Shacked up

I finished the controversial and hugely-selling Christian book “The Shack” the other night.  It was a long, hard slog, I tell you.

It tells the fictitious story of a middle-aged man called Mack, who is emotionally crippled by sadness, both as the victim of abuse and also having lost a child in the most horrific circumstances.  Mack is given an invite from God to meet him at the same shack his daughter was brutally murdered, and when he takes it up he spends a weekend with God.  Well, more accurately, God the father (a big, African-American woman) God the Son (a practical, warm-hearted best-friend type called Jesus), and God the Spirit (a weird pseudo-apparition you can’t quite look at, called Sarayu).  They spend the weekend in philosophical nonsensicalness that would make the Matrix sequels seem of modest pretension, and eating more food than the Famous Five ever got through.

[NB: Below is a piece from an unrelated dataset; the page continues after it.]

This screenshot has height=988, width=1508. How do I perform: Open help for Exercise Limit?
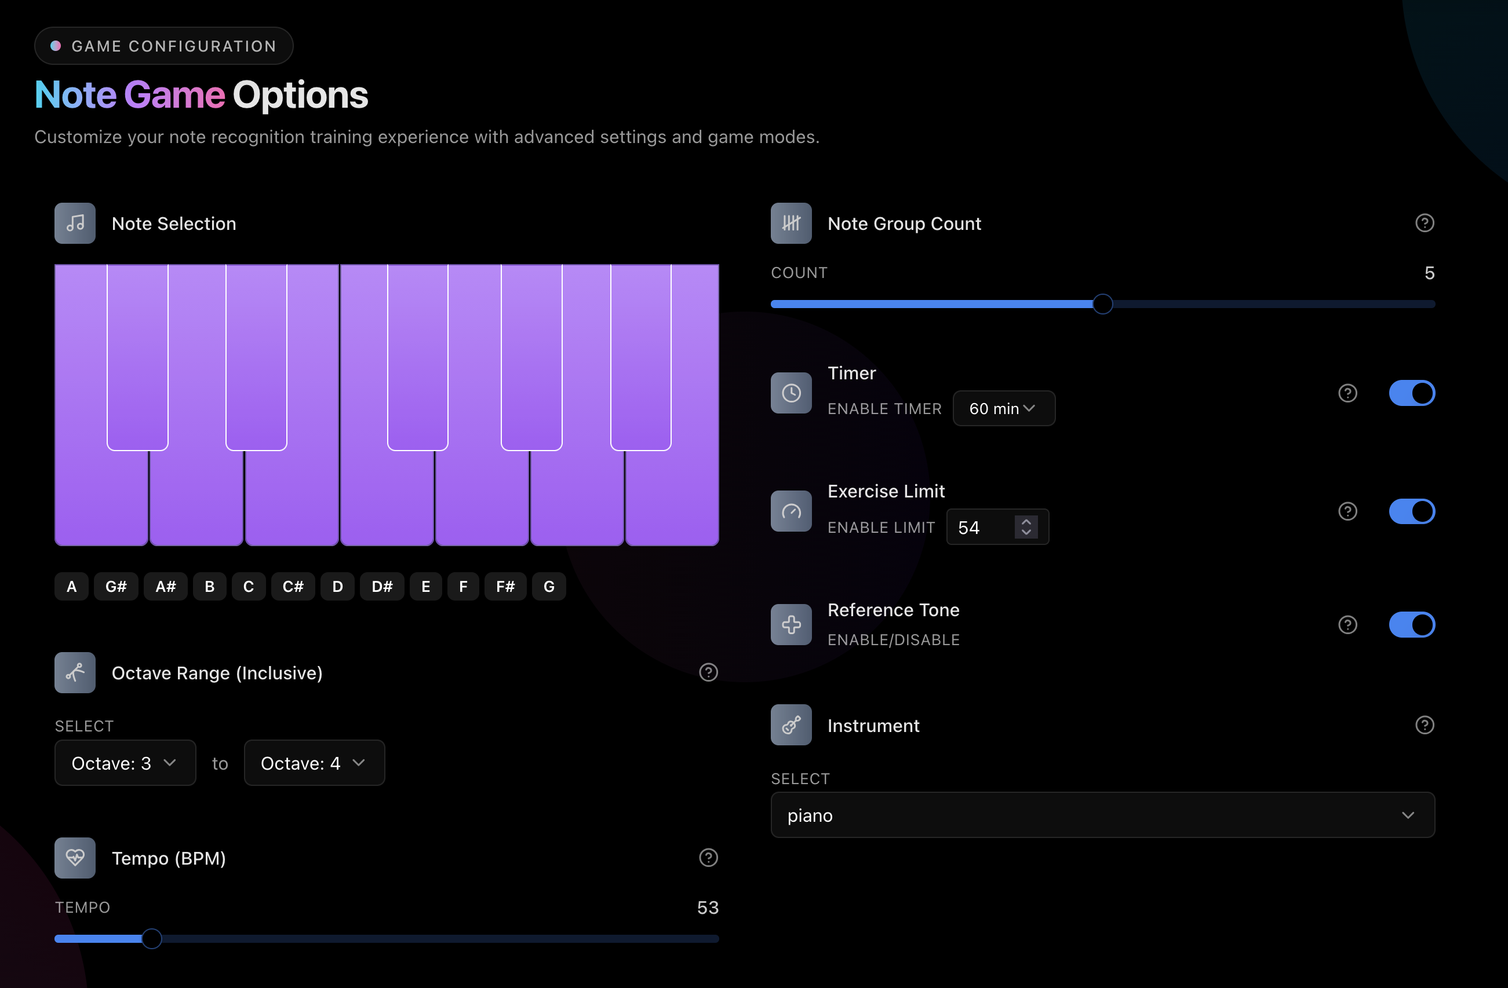(1347, 511)
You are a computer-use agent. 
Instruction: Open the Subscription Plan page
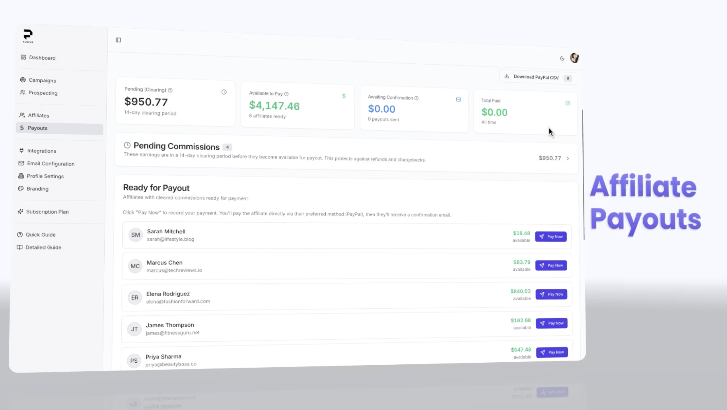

If you think that’s silly, the bigger storm is surrounds the criticism the book has received for its allegedly dodgy theology, containing as it does a claim that it presents God as someone who demands no action from us and who gives us love unconditionally.  Now this is a theological minefield I don’t think I have the armour-plated wellies for, but I can see the point that the lack of redemption or confrontation of one’s sins is far from the whole story.

However, that is among its lesser crimes in my view.  The greater crime by a considerable country mile is cheese.  Lots and lots of cheese.  The book drips with horrible, schmaltzy, American cheesiness that speaks nothing to people who are either on this side of the pond or who have anything more than absolutely zero pragmatism in their heads.  Given the dark undertone of the book, such waves of cheesiness made the book so lacking in credibility, readability or anything else-ability.

I quickly lost interest in the book, and reading the rest of it became a ridiculous endurance challenge I insisted on overcoming.

There were one or two interesting thoughts presented by the book, but the cheesiness overwhelmed them.  Now don’t get me wrong, I love cheese.  Cheese is great.  But it belongs on toast, or in a sauce, or on pasta.  Not in music, and most definitely not in books like “The Shack”.

One thought on “Shacked up

  1. it’s been a while since i read it, but i remember at the time that i was greatly moved by a few parts (not the obvious sad bits about the daugher dying) and got a lot out of it.

    yes, it was cheesy and there were gaping theological holes, but it gave me an insight on how i can develop my relationship with god.